Is It Rolling Bob? Dub Versions: Visions Of Jamaica
April 10, 2005

Track list
  1. Luciano - Knockin' On Heavens Door Dub
  2. Don Carlos - Blowin' In The Wind Dub
  3. Yellowman - The Ballad Of Frankie Lee and Judas Priest Dub
  4. Apple Gabriel - The Times They Are A-Changin' Dub
  5. Abijah - One Too Many Mornings Dub
  6. Gregory Isaacs - Mr. Tambourine Man Dub
  7. Sizzla - Subterranean Homesick Blues Dub
  8. Michael Rose - The Lonesome Death Of Hattie Carrol Dub
  9. Beres Hammond - Just Like A Woman Dub
  10. The Mighty Diamonds - Lay Lady Lay Dub
  11. Billy Mystic - A Hard Rain's A-Gonna Fall Dub
  12. Toots Hibbert - Maggie's Farm Dub
  13. JC Lodge - Don't Think Twice, It's All Right Dub
  14. Bob Dylan - I and I Dub
Rating : from 5 (excellent) to 1 (poor)
Vocals : - Backing : 3 Production : 3 Sound quality : 3 Sleeve : 4
Like the "Dub Side of the Moon" album, there has been quite a lot of controversy and discussion surrounding the release of this album: Some dread the idea of "rock classics" being revisited -- Some reggae follower might loathe Bob Dylan and the very idea of this album, whilst others clearly welcome the experiment. Is it possible to approach this selection then, free from all the years of accrued associations and to ultimately judge it on its own merit rather than allowing the record to be encumbered by its reputation?

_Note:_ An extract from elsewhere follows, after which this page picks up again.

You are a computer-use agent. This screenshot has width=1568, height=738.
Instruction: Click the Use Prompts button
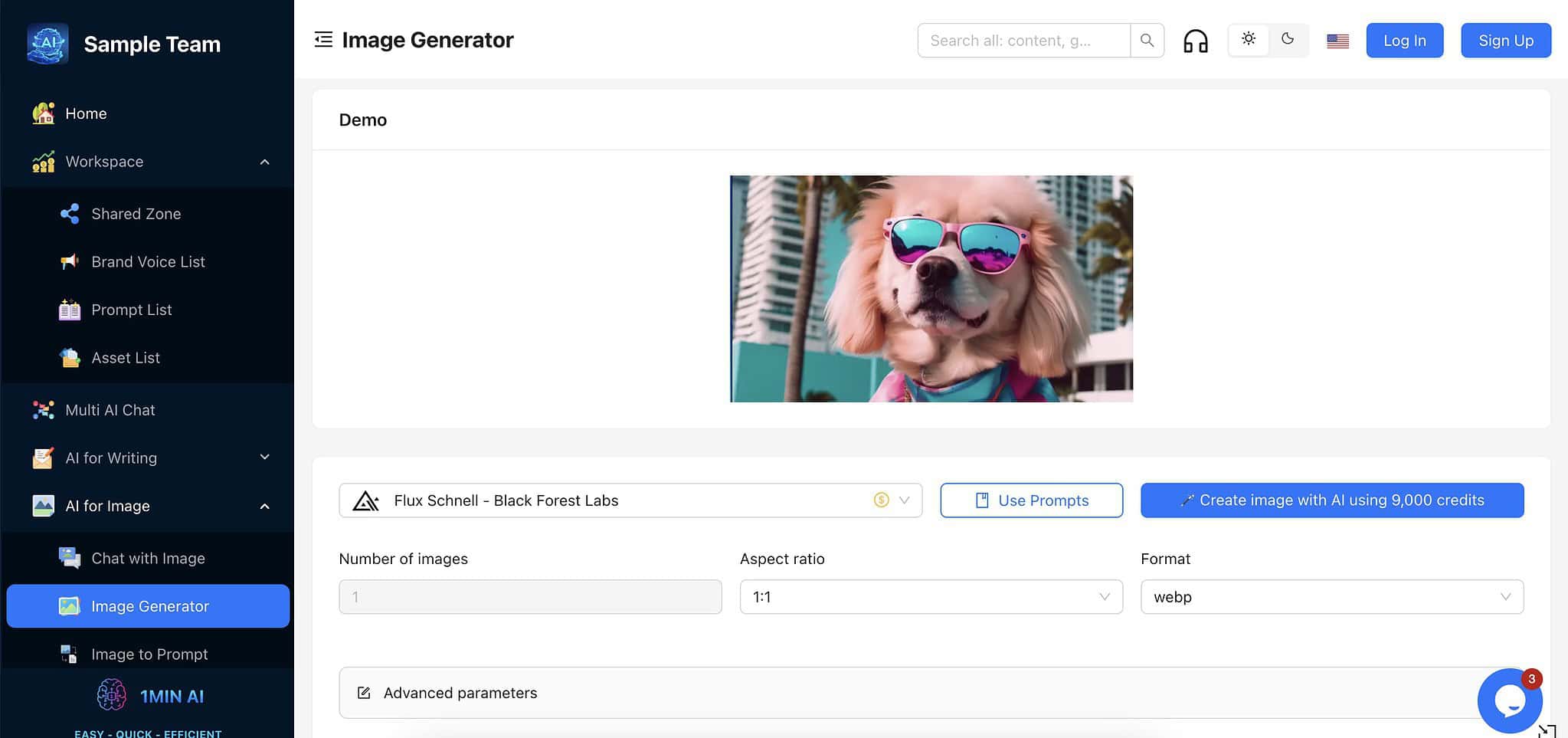(x=1030, y=500)
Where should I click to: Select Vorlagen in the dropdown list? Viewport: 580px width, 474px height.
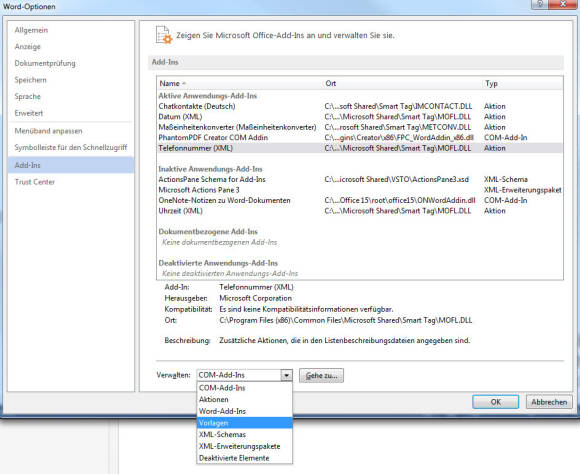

The dubwise selection here is a very reasonable, fair effort at a spacious, clean and heavy sound in an Exterminator style -- It is certainly very well produced, with a pleasing sound -- yet none of the tracks are astonishing. The tracks seem to go through the motions with some enthusiasm and a little inventiveness in places, but few of the tracks really take the listeners' breath away as intense dub music should.

That is not to say it is a bad record -- far from it. This album does indeed, have an ambient dreamlike quality to it throughout, with some strong impressionistic effects. "Knocking On Heaven's Dub" opens with an eerie backwards tape loop, militant drumming and zinc metal cymbal effects. "One Too Many Dubbings" by Abijah has some deep vocal echo delays, whilst Sizzla's dub decontruction of "Subteranean Homesick Blues" is nothing short of weirdly surreal, and is perhaps the closest this album comes to defining its own identity. The backing track is dissolving sound shards, similar to the old Sunshine label 45 version to "The Rastaman" by Horace Andy.

In the light of these tracks' legendary historical status it IS difficult to judge this record on its strengths alone, to divorce it from its context, yet it is certainly worth a listen -- it is interesting to hear new spaces dubbed into the form and structure of what are essentially classic rock formats. However, if you do not like the original tunes, it is doubtful this album will convert you.

The sleeve art is a lot of fun in a Warhol meets Grateful Dead and Robert Crumb in Haight Ashbury kind of way.